Read through the material below and find each line that has the word "agent"; copy it.

-- Opening Marker --

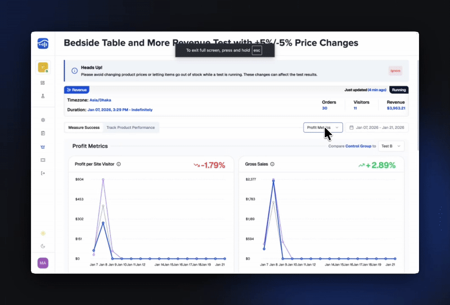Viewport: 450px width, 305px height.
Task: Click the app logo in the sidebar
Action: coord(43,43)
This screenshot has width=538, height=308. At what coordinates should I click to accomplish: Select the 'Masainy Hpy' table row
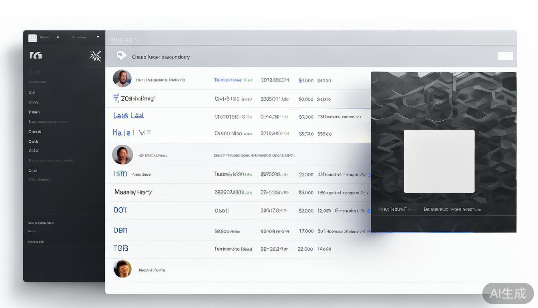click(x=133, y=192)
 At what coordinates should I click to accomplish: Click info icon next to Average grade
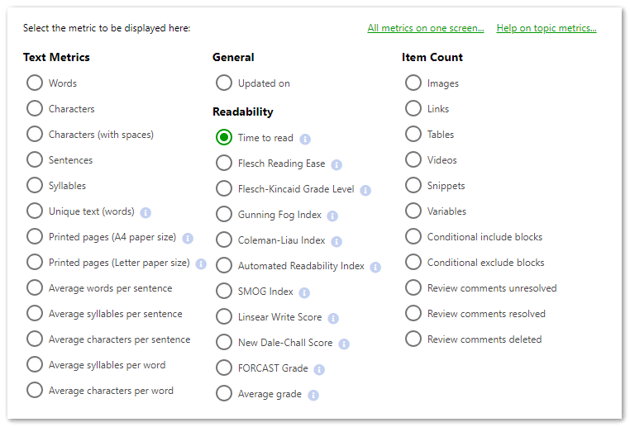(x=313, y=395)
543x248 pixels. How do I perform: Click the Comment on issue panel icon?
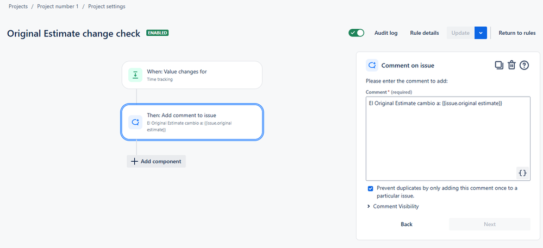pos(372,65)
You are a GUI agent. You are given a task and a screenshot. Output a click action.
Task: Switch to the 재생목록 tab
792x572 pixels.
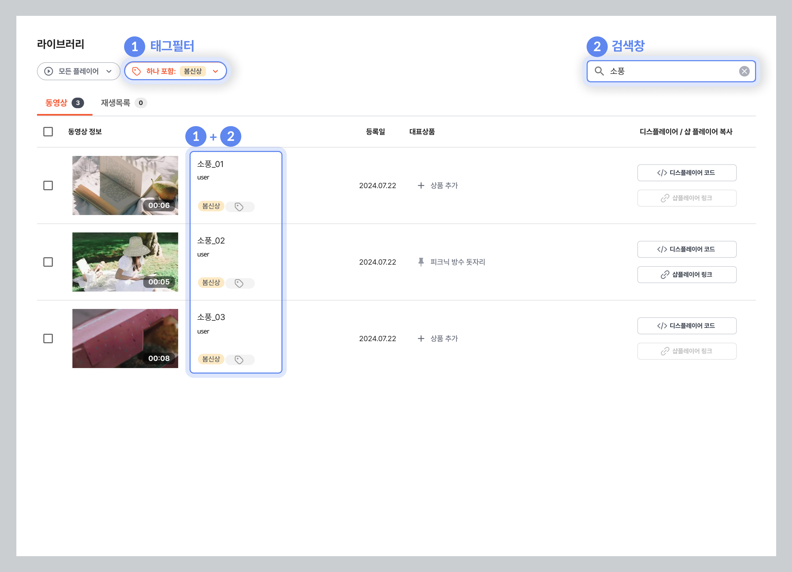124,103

-- Closing Marker --
-- Opening Marker --

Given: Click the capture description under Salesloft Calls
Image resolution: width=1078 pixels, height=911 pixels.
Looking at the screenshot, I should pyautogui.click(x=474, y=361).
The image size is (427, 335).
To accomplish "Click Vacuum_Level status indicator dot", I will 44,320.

-- Closing Marker --
-- Opening Marker --

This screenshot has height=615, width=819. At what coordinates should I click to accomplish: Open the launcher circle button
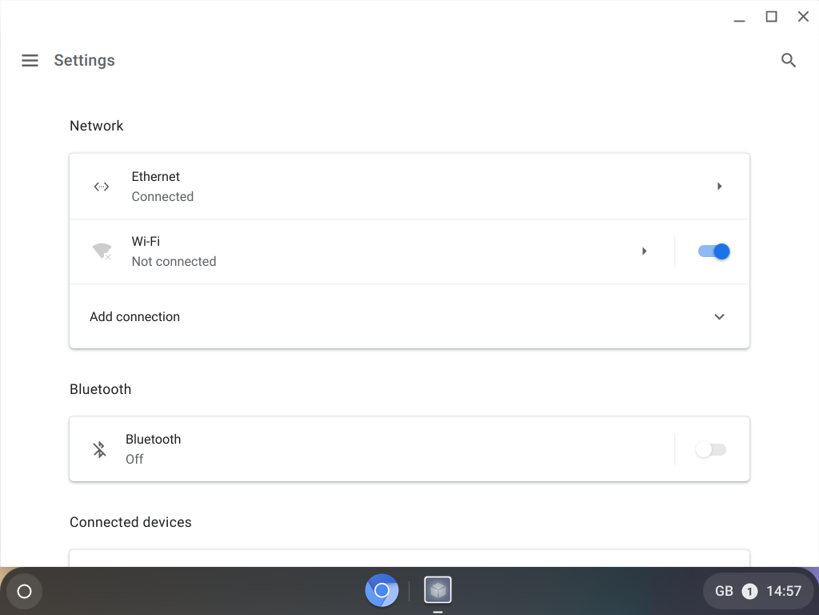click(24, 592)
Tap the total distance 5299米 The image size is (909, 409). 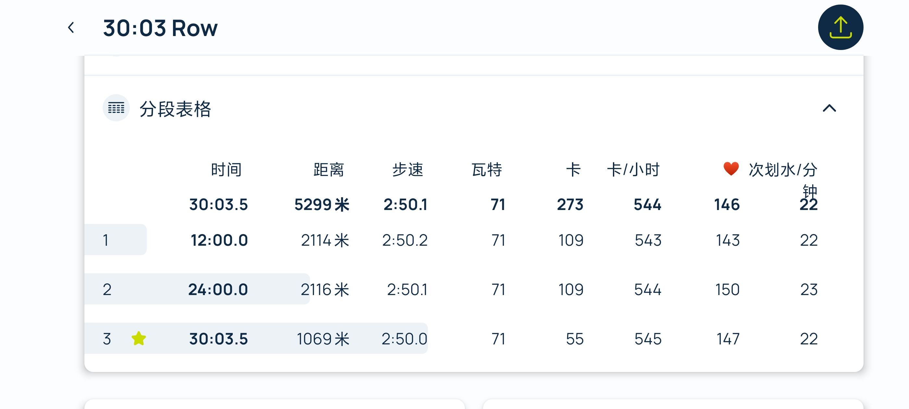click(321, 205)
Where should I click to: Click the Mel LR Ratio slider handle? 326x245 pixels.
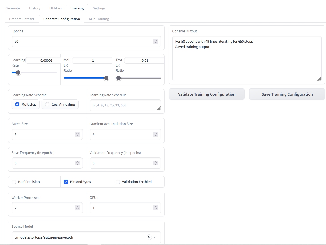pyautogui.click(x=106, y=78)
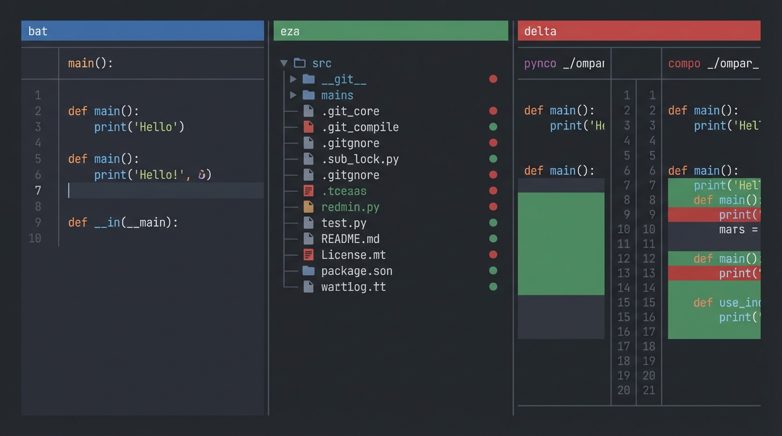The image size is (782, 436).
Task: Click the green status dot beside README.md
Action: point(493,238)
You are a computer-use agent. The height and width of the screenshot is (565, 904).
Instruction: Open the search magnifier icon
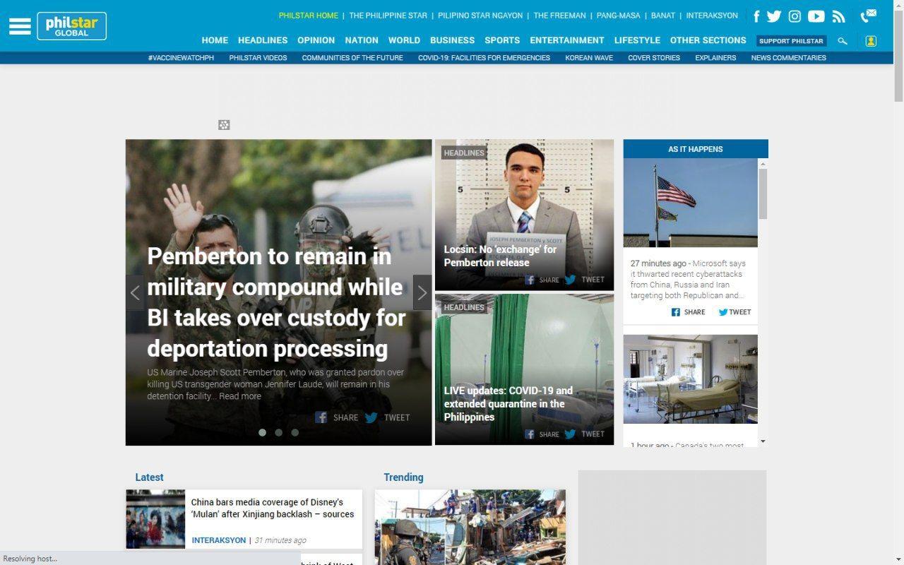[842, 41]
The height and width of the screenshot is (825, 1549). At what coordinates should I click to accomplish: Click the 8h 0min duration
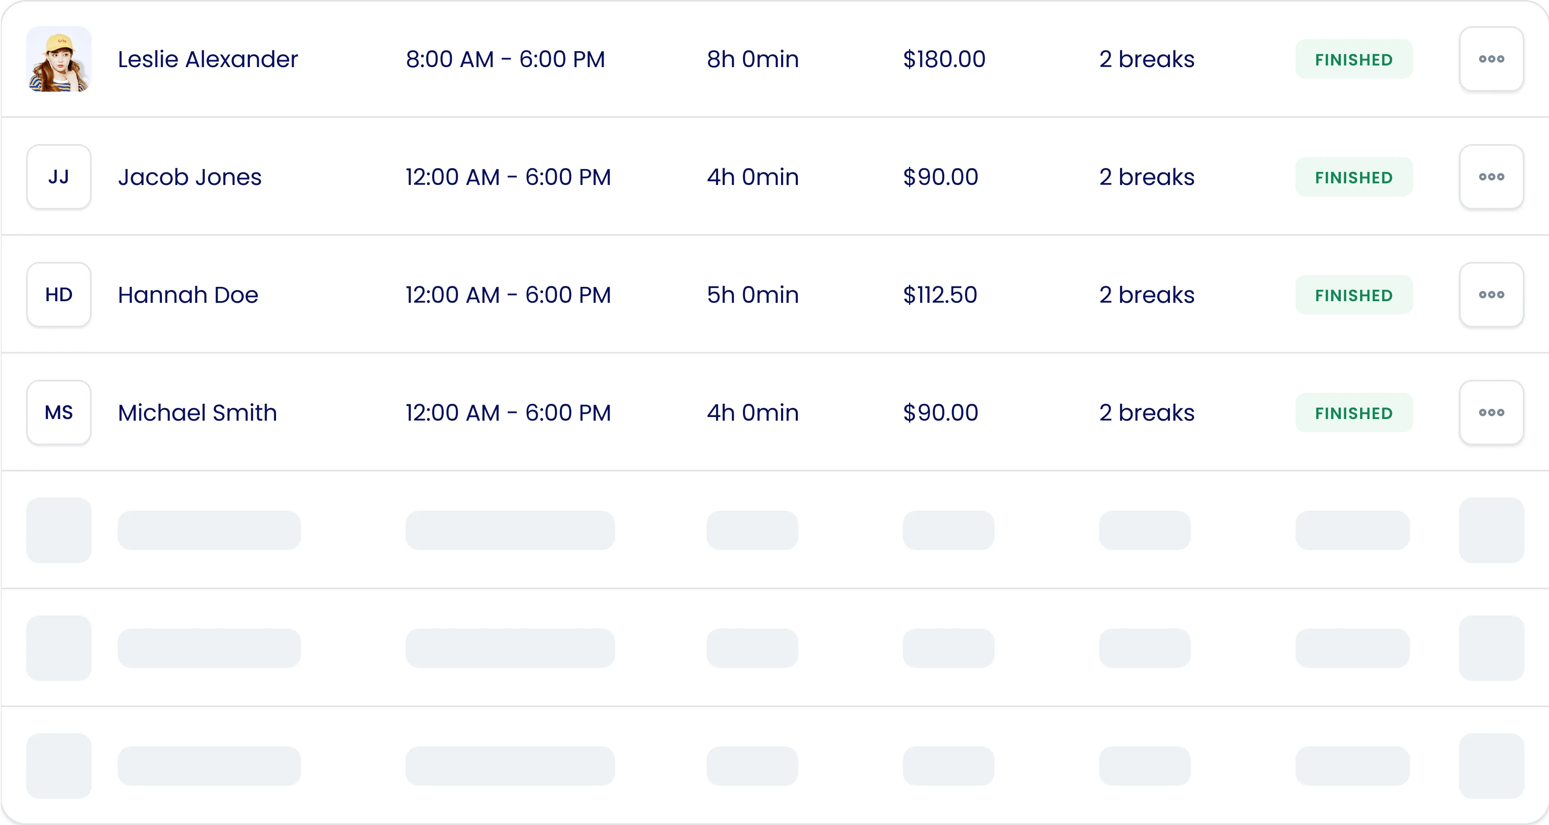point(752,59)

-- Closing Marker --

- _OUTPUT FOR THIS TASK_
You are a GUI agent. You are given a task and a screenshot. Output a click action.
You are a computer-use agent. The height and width of the screenshot is (565, 904).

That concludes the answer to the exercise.